On December 11, 1862, Sears was appointed colonel of the 46th Mississippi Infantry Regiment, and began his Western Theater service. With his new regiment, Sears participated during the Vicksburg Campaign of late 1862 and summer of 1863. He fought at Battle of Chickasaw Bayou on December 29, 1862, and the Battle of Port Gibson on May 1, 1863, but during the fighting at the Battle of Champion Hill his regiment was held in reserve.

Defenses of Vicksburg, Miss. in 1863

In the spring and summer of 1863, Sears and his command were part of the Army of Mississippi, led by Lt. Gen. John C. Pemberton and defending the Confederate stronghold at Vicksburg guarding the Mississippi River. Following the six-week-long siege of the garrison and its surrender on July 4, Sears was captured by Union forces, and was exchanged that fall. Sears' brigade commander, William E. Baldwin, praised his performance at Vicksburg, saying:

Colonel Sears, Forty-sixth Mississippi, merits favorable notice for his conduct during this trying time.

After being exchanged in October 1863, Sears was returned to his command in early 1864 following several months on parole.
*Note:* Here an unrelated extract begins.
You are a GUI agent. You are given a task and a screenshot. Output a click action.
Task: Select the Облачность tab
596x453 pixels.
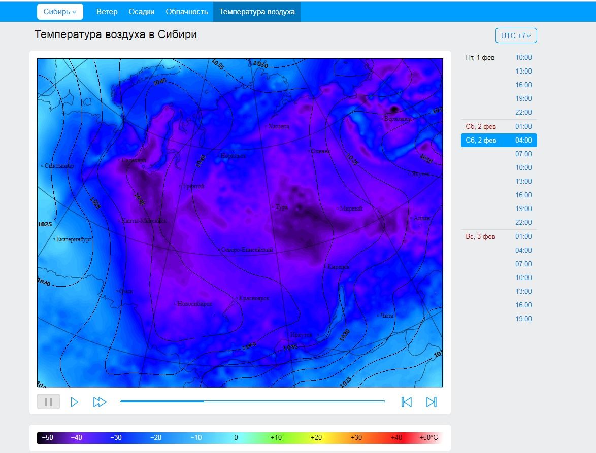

On March 1 he was promoted to brigadier general and ordered to join the Army of Tennessee. On April 1 his brigade was added to Maj. Gen. Samuel G. French's Division, and Sears arrived with his command that May at Resaca, Georgia. He fought during the Atlanta campaign in the summer of 1864, and was wounded during the Battle of Adairsville near Cassville, Georgia, on May 19.

Sears next participated in the late 1864 Franklin-Nashville Campaign, taking part in the Battle of Allatoona on October 5, the Battle of Franklin on November 30, and the Battle of Nashville on December 15, where Sears was severely wounded. During the fight, a cannonball killed his horse and one of Sears' legs was shot off. He was removed for care to the rear areas of the Army of Tennessee as it retreated, but was left behind and captured on December 27 at Pulaski, Tennessee. Sears was paroled from Nashville, Tennessee on June 23, 1865.

==Postbellum==
After the war, Sears returned to Mississippi and taught mathematics & civil engineering at the University of Mississippi from 1865 to 1889. He died two years later at Oxford in Lafayette County, Mississippi, and is buried there in the city's Saint Peter's Cemetery.